- DATA TO USE:
+===+
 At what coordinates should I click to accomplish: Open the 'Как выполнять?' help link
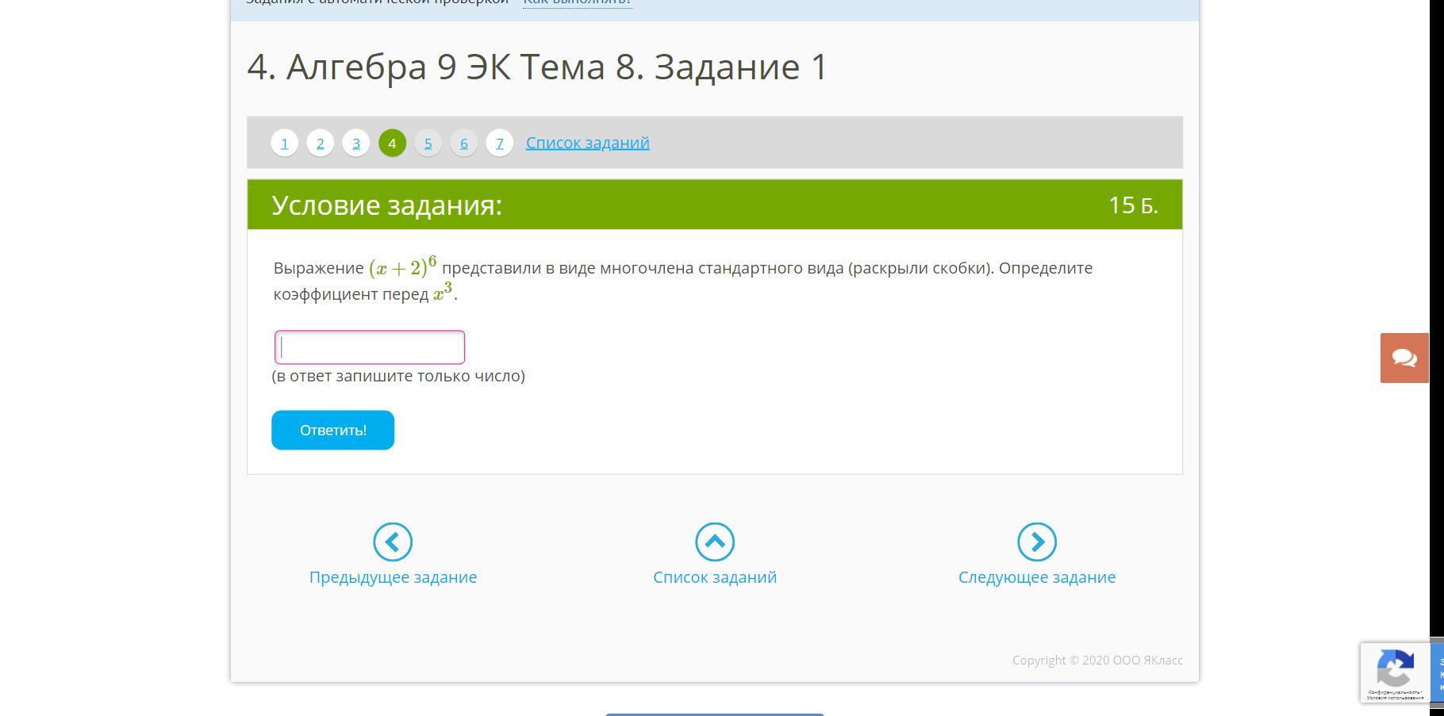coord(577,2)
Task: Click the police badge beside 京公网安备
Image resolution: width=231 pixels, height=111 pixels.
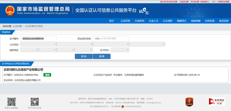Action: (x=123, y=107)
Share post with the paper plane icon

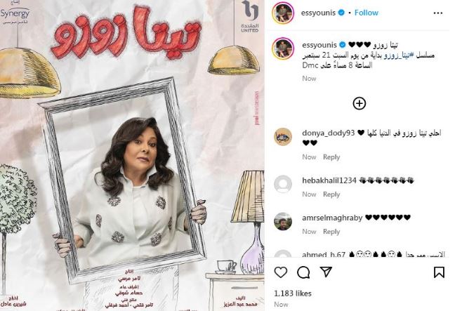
+===+
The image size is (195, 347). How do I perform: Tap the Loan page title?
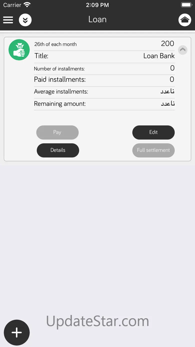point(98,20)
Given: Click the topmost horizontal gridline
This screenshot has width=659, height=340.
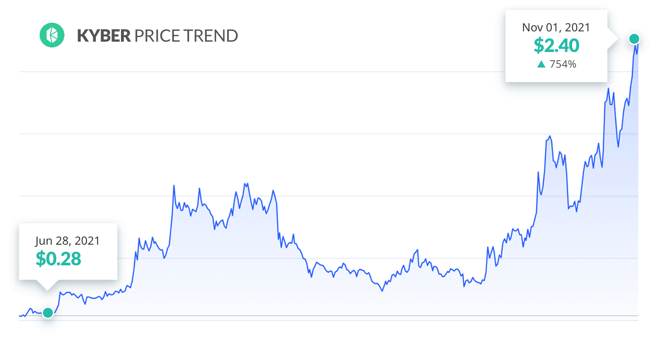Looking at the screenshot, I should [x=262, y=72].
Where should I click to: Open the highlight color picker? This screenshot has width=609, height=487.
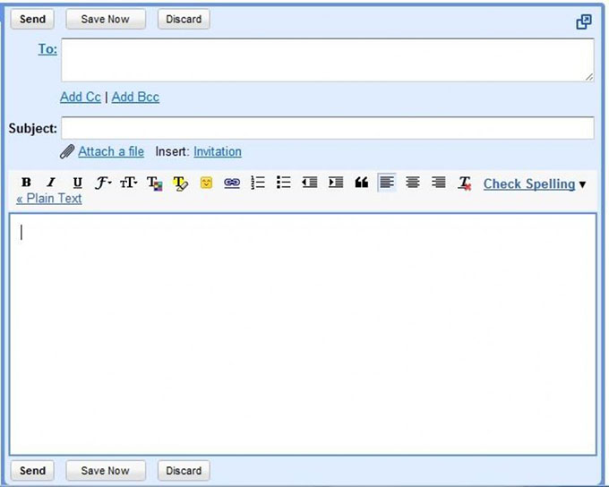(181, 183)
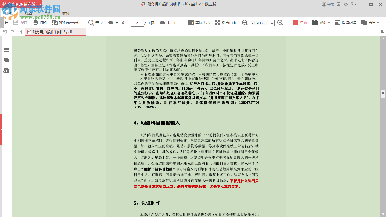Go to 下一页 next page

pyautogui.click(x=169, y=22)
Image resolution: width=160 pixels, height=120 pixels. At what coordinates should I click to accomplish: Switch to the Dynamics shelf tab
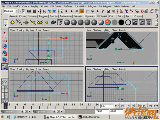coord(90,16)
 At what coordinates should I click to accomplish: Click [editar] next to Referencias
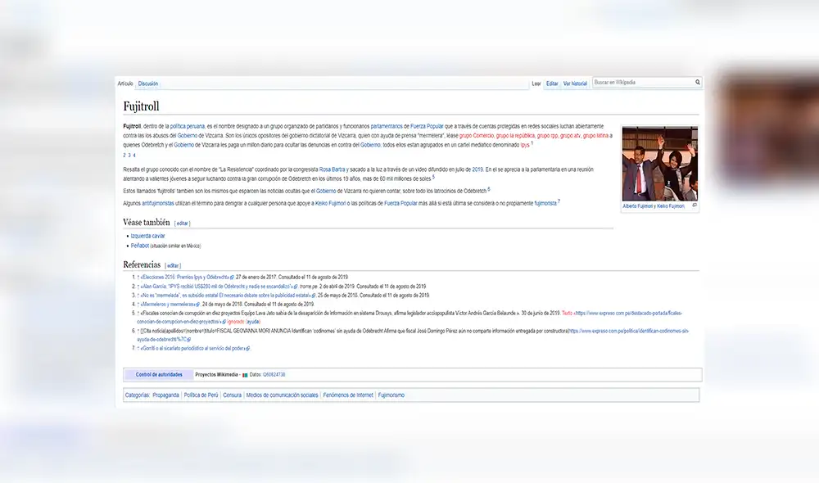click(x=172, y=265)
+===+
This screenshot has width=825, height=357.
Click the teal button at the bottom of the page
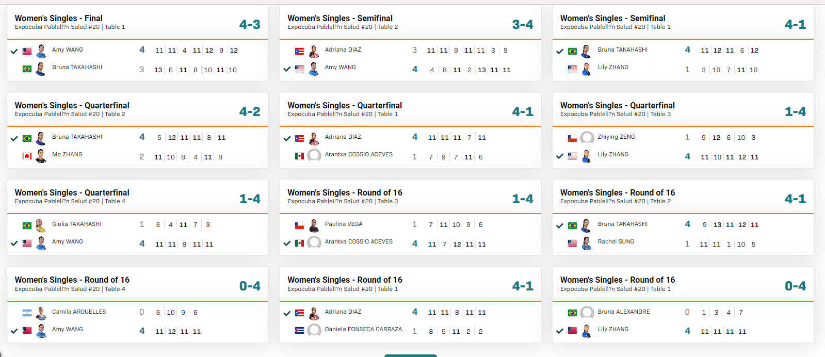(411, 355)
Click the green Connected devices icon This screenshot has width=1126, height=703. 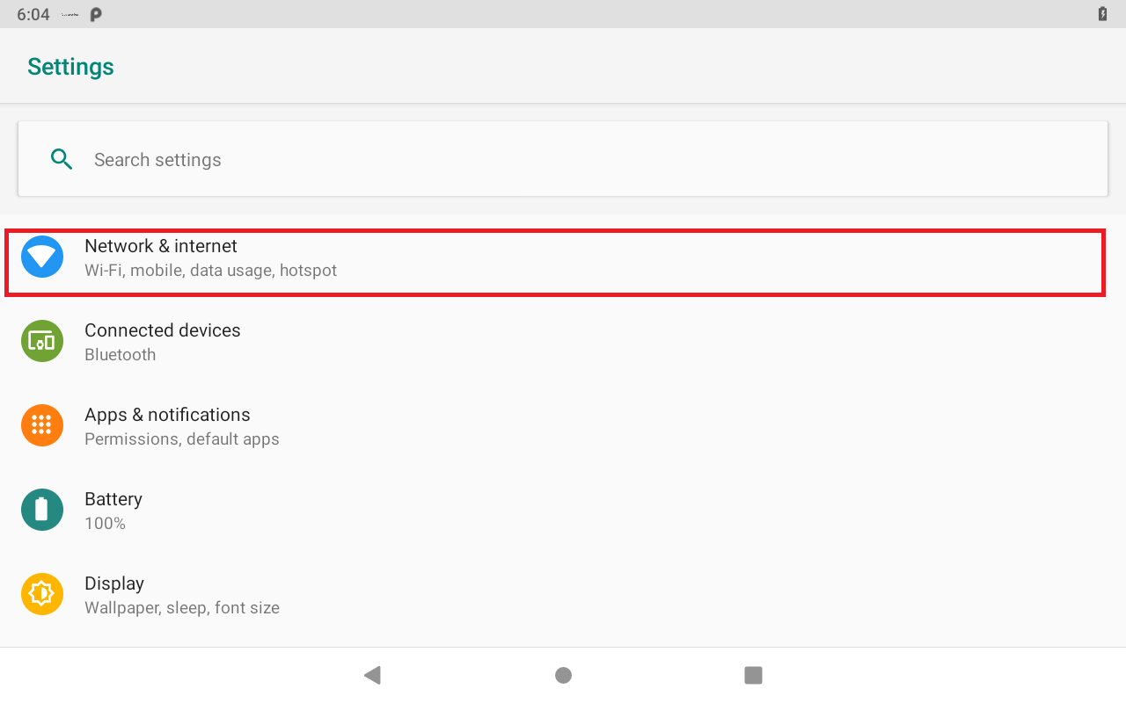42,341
+===+
- TASK DESCRIPTION: From the data above, return only the lines starting at the line that holds "At what coordinates should I click to accomplish: Open" and ending at the line that holds "Share post with the paper plane icon", word for word and without pictures.

- RESULT OF THE EXERCISE:
 At what coordinates should I click to accomplish: Open the 'Как выполнять?' help link
coord(577,2)
Task: Click the police badge beside 京公网安备
Image resolution: width=231 pixels, height=111 pixels.
Action: (x=123, y=107)
Share post with the paper plane icon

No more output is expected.